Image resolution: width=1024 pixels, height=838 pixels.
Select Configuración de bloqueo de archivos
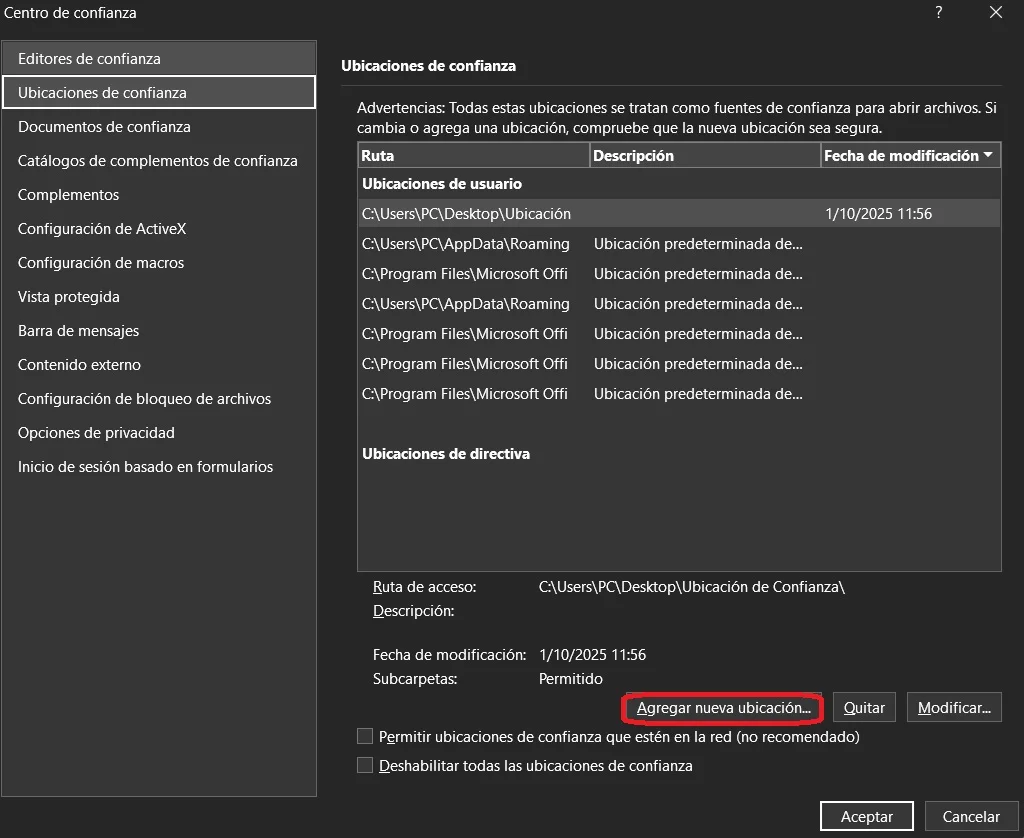click(x=144, y=399)
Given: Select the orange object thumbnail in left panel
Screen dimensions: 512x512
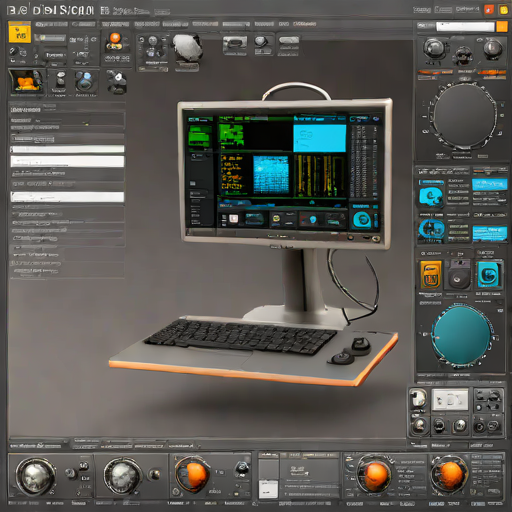Looking at the screenshot, I should click(x=27, y=82).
________
Aim of the task – The records above are to be copied exactly, with no pictures carried over.

Reply to the exercise –
Image resolution: width=1024 pixels, height=838 pixels.
Select Configuración de bloqueo de archivos
click(x=144, y=399)
Given: Select the orange object thumbnail in left panel
Screen dimensions: 512x512
Looking at the screenshot, I should click(x=27, y=82).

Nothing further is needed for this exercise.